Adaptive Leadership: A successful shift to virtual camp

I don’t have to tell you that running a quality early childhood center with high standards is a feat in and of itself, but doing so in the middle of a pandemic takes a Herculean effort.

This past spring, directors, and teachers scrambled to make sense of their new realities and needed to learn how to connect with their children and families in a new way, whether via Zoom or another platform. Fortunately, our closures occurred after the teachers had already established strong relationships with the children and their parents.

With summer quickly approaching, conversations centered around camp. In early May when all the local day camps were still deciding if they should open onsite programs, TSTI’s Iris Family Center leadership decided that it was not safe to do so.

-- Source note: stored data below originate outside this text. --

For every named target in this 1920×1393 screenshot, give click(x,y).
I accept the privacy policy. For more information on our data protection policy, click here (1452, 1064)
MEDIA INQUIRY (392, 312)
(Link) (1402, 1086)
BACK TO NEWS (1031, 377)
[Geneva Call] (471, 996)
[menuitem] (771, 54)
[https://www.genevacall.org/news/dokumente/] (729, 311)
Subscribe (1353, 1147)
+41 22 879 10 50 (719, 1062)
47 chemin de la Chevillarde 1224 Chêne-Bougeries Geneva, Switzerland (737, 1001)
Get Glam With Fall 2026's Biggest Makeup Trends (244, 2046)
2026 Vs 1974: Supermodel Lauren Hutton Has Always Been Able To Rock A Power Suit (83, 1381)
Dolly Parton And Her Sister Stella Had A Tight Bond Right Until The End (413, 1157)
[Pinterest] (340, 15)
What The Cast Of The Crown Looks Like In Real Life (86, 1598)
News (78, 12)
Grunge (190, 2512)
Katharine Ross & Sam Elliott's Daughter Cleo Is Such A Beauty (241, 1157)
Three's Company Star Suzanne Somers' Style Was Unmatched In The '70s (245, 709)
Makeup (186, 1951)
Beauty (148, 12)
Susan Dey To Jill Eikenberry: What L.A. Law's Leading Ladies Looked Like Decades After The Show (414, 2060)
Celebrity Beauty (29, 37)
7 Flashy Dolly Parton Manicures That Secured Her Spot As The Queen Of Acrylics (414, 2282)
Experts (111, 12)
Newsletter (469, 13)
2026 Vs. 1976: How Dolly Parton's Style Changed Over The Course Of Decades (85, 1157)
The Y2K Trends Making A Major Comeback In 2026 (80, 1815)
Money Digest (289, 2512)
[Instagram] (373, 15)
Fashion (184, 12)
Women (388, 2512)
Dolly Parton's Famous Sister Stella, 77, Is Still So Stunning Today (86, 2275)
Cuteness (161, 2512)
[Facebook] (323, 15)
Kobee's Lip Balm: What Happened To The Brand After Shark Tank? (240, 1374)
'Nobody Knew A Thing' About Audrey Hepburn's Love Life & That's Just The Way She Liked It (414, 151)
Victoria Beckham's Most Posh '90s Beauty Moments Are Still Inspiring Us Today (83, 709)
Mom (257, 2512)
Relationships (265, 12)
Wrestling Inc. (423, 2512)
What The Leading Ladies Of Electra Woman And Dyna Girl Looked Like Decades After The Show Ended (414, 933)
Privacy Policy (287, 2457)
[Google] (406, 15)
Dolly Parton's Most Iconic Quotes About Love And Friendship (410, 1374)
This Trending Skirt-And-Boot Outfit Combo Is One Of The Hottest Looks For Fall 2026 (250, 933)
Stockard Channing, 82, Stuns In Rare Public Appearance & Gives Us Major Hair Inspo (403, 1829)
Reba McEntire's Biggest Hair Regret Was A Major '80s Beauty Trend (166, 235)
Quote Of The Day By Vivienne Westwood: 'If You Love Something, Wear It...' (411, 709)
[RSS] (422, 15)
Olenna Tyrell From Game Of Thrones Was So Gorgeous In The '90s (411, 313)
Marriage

We committed to offering something online that would be engaging, active, and interactive. We planned, attended zoom workshops, looked at other platforms, learned new techniques, gathered staff, created a Camp at Home logo and mascot, advertised, and launched an online camp for children ages preschool through 2nd grade.…on the very same day that New Jersey’s s Governor Murphy announced that childcare centers and day camps could open in July. Timing is everything!

Do we rethink our decision? Do we change the course? For many reasons, we moved forward as planned as a virtual camp, two-and-a-half-hours a day, five days a week for 10 weeks. And it worked. It was magical.

After a few tweaks to the timing of our schedule and finding activities that needed minimal supervision from parents, the children and their counselors sang, played, chatted, danced, learned yoga moves, explored ASL, and celebrated Shabbat. Sometimes we were in an all-camp zoom room and at other times ‘bunks’ were in small breakout rooms. No matter the activity or group size, administrators captured screenshots for a weekly slideshow for all to enjoy.

Did all the children stay onscreen with the group all day, every day? No. But, more often than not, when a counselor called a child’s name, the child popped up from the side of the computer. They were there all the time: coloring, building with blocks, snuggling with a lovey, etc.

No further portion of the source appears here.